No idea how to fix that, since there is no newer version available of that readable-web-to-node-stream package that would use a newer readable-stream.

rubensworks commented 7 months ago

We seem to be using that package in our base http bus here: https://github.com/search?q=repo%3Acomunica%2Fcomunica%20readable-web-to-node-stream&type=code The package doesn't seem to be maintained anymore. But since it's licensed under MIT, we can probably fork it, and depend on the latest readable-stream version. Something one of you want to look into @smessie or @surilindur? (probably only after the ESWC deadlines 😉)

smessie commented 5 months ago

After updating the dependencies, I've realised that this update to the @smessie/readable-web-to-node-stream@^3.0.3 works, but however not only the base http bus is using that package, but also the fetch-sparql-endpoint.js library used by some actors which will also have to update to the newest fetch-sparql-endpoint version once https://github.com/rubensworks/fetch-sparql-endpoint.js/pull/72 gets merged.

Edit: well, actually that last step should not be needed as doing a clean npm/yarn install should update to the newest version of the fetch-sparql-endpoint dependency then.

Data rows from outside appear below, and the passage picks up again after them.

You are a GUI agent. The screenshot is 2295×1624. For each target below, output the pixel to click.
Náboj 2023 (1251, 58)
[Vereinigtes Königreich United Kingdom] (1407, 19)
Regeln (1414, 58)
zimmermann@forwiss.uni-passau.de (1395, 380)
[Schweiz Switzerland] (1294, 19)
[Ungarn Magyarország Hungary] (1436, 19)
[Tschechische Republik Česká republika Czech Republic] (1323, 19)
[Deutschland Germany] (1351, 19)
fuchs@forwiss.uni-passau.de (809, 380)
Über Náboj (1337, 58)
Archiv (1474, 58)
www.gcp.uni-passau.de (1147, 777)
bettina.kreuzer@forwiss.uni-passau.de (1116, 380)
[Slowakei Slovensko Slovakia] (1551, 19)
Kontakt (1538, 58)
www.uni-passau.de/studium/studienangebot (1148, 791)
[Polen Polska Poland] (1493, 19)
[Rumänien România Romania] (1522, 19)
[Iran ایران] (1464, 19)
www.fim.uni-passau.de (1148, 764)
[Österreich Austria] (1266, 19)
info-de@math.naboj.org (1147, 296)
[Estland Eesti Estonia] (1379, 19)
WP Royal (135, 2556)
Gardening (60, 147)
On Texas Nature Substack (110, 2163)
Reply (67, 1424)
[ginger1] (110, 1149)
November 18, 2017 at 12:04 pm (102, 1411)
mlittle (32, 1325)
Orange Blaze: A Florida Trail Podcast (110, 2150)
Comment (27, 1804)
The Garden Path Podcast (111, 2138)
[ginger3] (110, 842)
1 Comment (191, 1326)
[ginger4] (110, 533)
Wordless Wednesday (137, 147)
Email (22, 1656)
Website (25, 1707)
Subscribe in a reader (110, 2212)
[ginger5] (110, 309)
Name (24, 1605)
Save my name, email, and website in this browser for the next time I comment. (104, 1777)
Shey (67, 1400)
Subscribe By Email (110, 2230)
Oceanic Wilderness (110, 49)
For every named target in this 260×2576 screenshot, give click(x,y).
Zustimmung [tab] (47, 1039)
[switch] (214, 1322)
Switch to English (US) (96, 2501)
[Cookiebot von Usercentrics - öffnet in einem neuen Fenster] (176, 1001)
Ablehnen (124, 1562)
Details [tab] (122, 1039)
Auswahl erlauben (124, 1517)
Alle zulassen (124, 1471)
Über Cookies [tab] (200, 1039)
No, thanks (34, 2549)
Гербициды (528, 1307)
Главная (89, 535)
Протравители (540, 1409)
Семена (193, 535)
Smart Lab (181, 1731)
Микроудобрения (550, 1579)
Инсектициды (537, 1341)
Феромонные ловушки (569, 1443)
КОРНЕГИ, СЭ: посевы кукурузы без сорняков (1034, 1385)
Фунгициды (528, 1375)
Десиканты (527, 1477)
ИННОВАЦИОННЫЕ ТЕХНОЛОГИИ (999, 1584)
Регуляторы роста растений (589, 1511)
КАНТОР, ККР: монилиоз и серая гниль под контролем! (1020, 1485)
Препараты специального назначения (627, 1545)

smessie commented 5 months ago

Another day, another update.

With all dependencies updated to their latest versions, I still need to polyfill the global variable before LTQP is working. I've updated my example app to deliver a reproducible example: https://github.com/smessie/comunica-ltqp-debugging/tree/main/vue

With global being polyfilled: The 4 expected results are being returned by following the ldp:contains links in the initial resource. image

Without global being polyfilled: Zero results are being returned, and you can notice that only the initial resource is being retrieved and no other links are being followed. image

To try out yourself, you can use the Vue application in my comunica-ltqp-debugging repository and comment (no results) / uncomment (the 4 expected results) the global polyfill.

https://github.com/smessie/comunica-ltqp-debugging/blob/a4a111590d30d8835648e843c75f425233bf8974/vue/vite.config.js#L13

The thing is however, where previously there was an error or warning pointing out where a not polyfilled variable was being used, now there are no errors in the console, making it hard to find the root cause of the issue.

rubensworks commented 5 months ago

AFAIK, we use globalThis everywhere. Maybe some of our deps is using global instead of globalThis?

smessie commented 5 months ago

Maybe yes, but I can't seem to find any.